DATA SUPPLIED section start

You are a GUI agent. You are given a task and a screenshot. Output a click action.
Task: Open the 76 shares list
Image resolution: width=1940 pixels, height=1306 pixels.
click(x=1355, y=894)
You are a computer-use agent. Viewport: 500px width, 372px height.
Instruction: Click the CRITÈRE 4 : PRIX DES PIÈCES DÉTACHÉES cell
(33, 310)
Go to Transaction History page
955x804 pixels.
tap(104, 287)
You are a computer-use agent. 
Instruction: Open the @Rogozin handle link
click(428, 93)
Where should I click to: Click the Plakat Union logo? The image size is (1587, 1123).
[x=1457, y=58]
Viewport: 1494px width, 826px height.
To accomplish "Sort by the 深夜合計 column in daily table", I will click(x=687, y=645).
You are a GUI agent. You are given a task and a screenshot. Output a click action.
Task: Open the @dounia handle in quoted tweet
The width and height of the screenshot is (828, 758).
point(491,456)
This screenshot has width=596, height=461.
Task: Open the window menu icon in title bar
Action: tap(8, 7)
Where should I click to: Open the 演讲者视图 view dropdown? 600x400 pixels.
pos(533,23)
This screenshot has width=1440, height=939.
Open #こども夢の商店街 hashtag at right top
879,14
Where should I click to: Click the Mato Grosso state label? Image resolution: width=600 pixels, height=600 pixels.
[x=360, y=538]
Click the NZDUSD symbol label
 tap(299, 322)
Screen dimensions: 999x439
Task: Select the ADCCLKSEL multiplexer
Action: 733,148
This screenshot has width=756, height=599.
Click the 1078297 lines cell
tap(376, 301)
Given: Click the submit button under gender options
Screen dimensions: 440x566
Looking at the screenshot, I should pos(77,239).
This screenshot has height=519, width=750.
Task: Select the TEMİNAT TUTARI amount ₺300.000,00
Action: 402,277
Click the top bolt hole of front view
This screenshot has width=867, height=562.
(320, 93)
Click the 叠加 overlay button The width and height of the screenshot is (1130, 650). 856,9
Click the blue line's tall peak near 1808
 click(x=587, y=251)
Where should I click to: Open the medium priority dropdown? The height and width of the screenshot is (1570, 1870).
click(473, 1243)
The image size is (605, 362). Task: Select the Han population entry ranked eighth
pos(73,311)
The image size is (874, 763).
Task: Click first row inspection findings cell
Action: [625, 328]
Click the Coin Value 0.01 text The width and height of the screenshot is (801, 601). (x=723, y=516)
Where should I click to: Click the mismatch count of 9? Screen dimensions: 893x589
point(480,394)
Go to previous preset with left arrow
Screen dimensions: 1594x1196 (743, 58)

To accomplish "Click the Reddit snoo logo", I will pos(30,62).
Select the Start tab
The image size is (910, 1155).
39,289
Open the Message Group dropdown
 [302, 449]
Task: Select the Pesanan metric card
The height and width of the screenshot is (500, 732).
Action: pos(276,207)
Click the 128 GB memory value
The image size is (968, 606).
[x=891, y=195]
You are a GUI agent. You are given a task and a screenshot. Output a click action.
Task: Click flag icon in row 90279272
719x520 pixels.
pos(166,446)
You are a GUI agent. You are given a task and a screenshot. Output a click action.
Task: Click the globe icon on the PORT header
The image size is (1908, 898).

DATA SUPPLIED section end

* [TASK DETAILS]
Restate every record exactly, leaving nothing out.

* [RESULT]
You are a GUI agent. You are given a task and a screenshot. Output a click action.
Task: Open the 76 shares list
Image resolution: width=1940 pixels, height=1306 pixels.
click(x=1355, y=894)
You are a computer-use agent. Viewport: 500px width, 372px height.
Instruction: Click the CRITÈRE 4 : PRIX DES PIÈCES DÉTACHÉES cell
(33, 310)
Go to Transaction History page
955x804 pixels.
tap(104, 287)
You are a computer-use agent. 
Instruction: Open the @Rogozin handle link
click(428, 93)
Where should I click to: Click the Plakat Union logo? The image size is (1587, 1123).
[x=1457, y=58]
Viewport: 1494px width, 826px height.
To accomplish "Sort by the 深夜合計 column in daily table", I will click(x=687, y=645).
You are a GUI agent. You are given a task and a screenshot. Output a click action.
Task: Open the @dounia handle in quoted tweet
The width and height of the screenshot is (828, 758).
point(491,456)
This screenshot has width=596, height=461.
Task: Open the window menu icon in title bar
Action: tap(8, 7)
Where should I click to: Open the 演讲者视图 view dropdown? 600x400 pixels.
pos(533,23)
This screenshot has width=1440, height=939.
Open #こども夢の商店街 hashtag at right top
879,14
Where should I click to: Click the Mato Grosso state label? Image resolution: width=600 pixels, height=600 pixels.
[x=360, y=538]
Click the NZDUSD symbol label
 tap(299, 322)
Screen dimensions: 999x439
Task: Select the ADCCLKSEL multiplexer
Action: 733,148
This screenshot has width=756, height=599.
Click the 1078297 lines cell
tap(376, 301)
Given: Click the submit button under gender options
Screen dimensions: 440x566
Looking at the screenshot, I should pos(77,239).
This screenshot has height=519, width=750.
Task: Select the TEMİNAT TUTARI amount ₺300.000,00
Action: 402,277
Click the top bolt hole of front view
This screenshot has width=867, height=562.
(320, 93)
Click the 叠加 overlay button The width and height of the screenshot is (1130, 650). 856,9
Click the blue line's tall peak near 1808
 click(x=587, y=251)
Where should I click to: Open the medium priority dropdown? The height and width of the screenshot is (1570, 1870).
click(473, 1243)
The image size is (605, 362). Task: Select the Han population entry ranked eighth
pos(73,311)
The image size is (874, 763).
Task: Click first row inspection findings cell
Action: [625, 328]
Click the Coin Value 0.01 text The width and height of the screenshot is (801, 601). (x=723, y=516)
Where should I click to: Click the mismatch count of 9? Screen dimensions: 893x589
point(480,394)
Go to previous preset with left arrow
Screen dimensions: 1594x1196 (743, 58)

To accomplish "Click the Reddit snoo logo", I will pos(30,62).
Select the Start tab
The image size is (910, 1155).
39,289
Open the Message Group dropdown
 [302, 449]
Task: Select the Pesanan metric card
The height and width of the screenshot is (500, 732).
Action: pos(276,207)
Click the 128 GB memory value
The image size is (968, 606).
[x=891, y=195]
You are a GUI agent. You are given a task and a screenshot. Output a click action.
Task: Click flag icon in row 90279272
719x520 pixels.
pos(166,446)
You are a GUI agent. You are given a task and a screenshot. Output a click action.
Task: Click the globe icon on the PORT header
The image size is (1908, 898).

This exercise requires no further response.